Mike Glickman Realty Expected to Cease All Operations This Week : Real estate: A shutdown would be an embarrassing turnabout for the 30-year-old who built the Valley’s biggest residential brokerage.


Mike Glickman Realty Inc., the San Fernando Valley’s largest residential real estate brokerage firm, will close all of its offices and lay off its more than 1,200 agents by Wednesday, industry sources and Glickman agents said Monday.

In addition, agents said owner Mike Glickman has told them that he intends to liquidate the company through bankruptcy.

Glickman, who until recently steadfastly denied rumors of impending failure, would not return phone calls. A company spokeswoman said only that a “major announcement” will be made Wednesday morning at Glickman’s Woodland Hills headquarters.

The downfall of the firm would represent an embarrassing turnabout for the 30-year-old Glickman, once a Wunderkind of the local real estate market. Glickman started in the real estate business when he was 15 by delivering flyers for local real estate agents. He started his own company in 1983 and quickly built it into the Valley’s largest brokerage firm. But Glickman’s rapid expansion during the overheated market of 1987 and 1988 and the subsequent slowdown of real estate sales were blamed Monday for the company’s demise.

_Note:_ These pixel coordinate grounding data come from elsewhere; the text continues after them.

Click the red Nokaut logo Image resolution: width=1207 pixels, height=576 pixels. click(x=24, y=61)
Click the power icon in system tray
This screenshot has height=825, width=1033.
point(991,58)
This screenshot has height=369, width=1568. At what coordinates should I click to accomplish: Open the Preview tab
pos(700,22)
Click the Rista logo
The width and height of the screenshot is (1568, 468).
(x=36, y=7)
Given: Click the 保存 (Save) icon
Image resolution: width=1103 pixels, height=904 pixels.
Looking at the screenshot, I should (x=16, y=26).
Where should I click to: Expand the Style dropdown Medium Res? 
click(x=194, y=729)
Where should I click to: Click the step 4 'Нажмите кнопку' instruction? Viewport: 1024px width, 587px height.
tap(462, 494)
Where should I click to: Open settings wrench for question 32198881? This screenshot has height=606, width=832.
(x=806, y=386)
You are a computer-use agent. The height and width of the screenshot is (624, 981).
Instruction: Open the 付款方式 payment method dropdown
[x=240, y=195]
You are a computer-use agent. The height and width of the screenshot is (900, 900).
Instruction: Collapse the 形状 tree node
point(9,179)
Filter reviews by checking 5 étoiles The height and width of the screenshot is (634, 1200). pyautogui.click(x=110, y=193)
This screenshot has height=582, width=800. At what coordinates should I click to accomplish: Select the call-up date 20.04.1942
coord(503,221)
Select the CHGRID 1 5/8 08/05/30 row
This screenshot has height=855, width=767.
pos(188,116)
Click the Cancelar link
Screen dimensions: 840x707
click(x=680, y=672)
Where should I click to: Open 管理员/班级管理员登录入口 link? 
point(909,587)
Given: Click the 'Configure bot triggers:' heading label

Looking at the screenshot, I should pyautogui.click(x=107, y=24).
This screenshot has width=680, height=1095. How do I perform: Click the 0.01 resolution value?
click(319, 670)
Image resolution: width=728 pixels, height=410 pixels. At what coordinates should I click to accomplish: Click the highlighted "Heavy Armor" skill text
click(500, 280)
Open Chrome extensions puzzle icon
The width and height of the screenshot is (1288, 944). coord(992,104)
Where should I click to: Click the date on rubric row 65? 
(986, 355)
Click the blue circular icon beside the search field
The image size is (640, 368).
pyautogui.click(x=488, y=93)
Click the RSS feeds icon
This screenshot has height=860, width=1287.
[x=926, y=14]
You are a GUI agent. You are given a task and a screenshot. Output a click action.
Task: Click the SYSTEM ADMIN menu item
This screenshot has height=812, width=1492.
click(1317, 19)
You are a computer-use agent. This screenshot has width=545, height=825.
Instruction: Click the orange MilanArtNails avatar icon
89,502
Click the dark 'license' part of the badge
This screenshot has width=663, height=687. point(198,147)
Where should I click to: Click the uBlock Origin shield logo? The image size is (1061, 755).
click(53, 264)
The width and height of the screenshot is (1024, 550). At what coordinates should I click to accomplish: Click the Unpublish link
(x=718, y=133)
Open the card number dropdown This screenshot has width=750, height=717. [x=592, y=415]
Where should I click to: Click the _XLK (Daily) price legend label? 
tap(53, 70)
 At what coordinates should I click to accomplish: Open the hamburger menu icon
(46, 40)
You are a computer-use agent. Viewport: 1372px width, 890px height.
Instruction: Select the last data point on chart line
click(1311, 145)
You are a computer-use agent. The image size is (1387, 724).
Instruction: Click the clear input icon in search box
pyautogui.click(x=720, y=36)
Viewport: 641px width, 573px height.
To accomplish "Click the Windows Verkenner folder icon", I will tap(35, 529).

In April, sales of existing, single-family homes declined 27% in the Los Angeles area from a year earlier, according to the California Assn. of Realtors.

“This is a young man. He built a large organization. He grew too quickly. Frankly, I feel sorry for him,” said Fred Sands, owner of Brentwood-based Fred Sands Realtors.

Some of Glickman’s agents said they were notified at a companywide meeting Sunday night that they were being laid off and that they had until Wednesday morning to clear out of their offices. “He said he’s going to go through bankruptcy and then look for what to do in the real estate business,” said Sammy Yosef, a Glickman agent in Woodland Hills.

On May 1, Glickman closed offices in Brentwood, Beverly Hills and Sherman Oaks and said he would cut his work force--then about 1,600 agents--by about 15% during the next several months. The five remaining offices to close Wednesday are in Woodland Hills, Encino, Sherman Oaks, Northridge and Agoura.


There was speculation throughout the industry Monday that another large real estate company, such as Jon Douglas Co. of Beverly Hills, would buy some of Glickman’s offices. In a phone interview, Douglas would not confirm or deny those rumors but said he hadn’t spoken to Glickman since last week, when he had a “general discussion” with him regarding the real estate market.

Douglas added that “if Mike or his top people were available, we’d be interested.”

Sands said Glickman was letting his agents take their listings with them as they moved to other companies, but Glickman would retain a 10% referral fee.

What remains to be determined is what would happen to commissions on properties currently in escrow if Glickman liquidates his company in bankruptcy court.


After last month’s office closures, rumors proliferated throughout the real estate community that Glickman was in a financial crisis. In an interview with The Times, Glickman admitted that he was behind in payments to creditors and that he was cutting expenses such as free lunches and valet parking for his agents.

Glickman said the company had more than 200 creditors. The Los Angeles Times and the Daily News were the two biggest creditors, and he owed them more than $100,000 apiece, he said.

He also acknowledged that he had sold his interest in seven Valley-area homes in order to raise $150,000 for Glickman Realty.

However, Glickman at the time also said: “We definitely have not considered bankruptcy. I’ll be around forever.”


Ofra Levensohn, an agent at Glickman’s Woodland Hills office, said she was shocked and angry when she learned about the office closures Monday morning. “He kept telling us everything was nice and dandy,” Levensohn said.

But others said they weren’t surprised by Glickman’s announcement. “I knew it was coming for a long time,” said Omar Sadat, also a Glickman agent in Woodland Hills. “The signs started about a month ago, the way he started cutting things.”

Other real estate companies moved quickly Monday to lure Glickman agents--and their listings--to their firms. At various hotels around the Valley, hundreds of Glickman agents met with officials of Fred Sands, Prudential California Realty and other firms.

At the Marriott in Woodland Hills, more than 100 Glickman agents turned out to discuss opportunities with Prudential executives. “Our phones have been ringing off the hook” with calls from Glickman agents looking for work, said Rick Merrill, president of Prudential’s central region, which includes the Valley.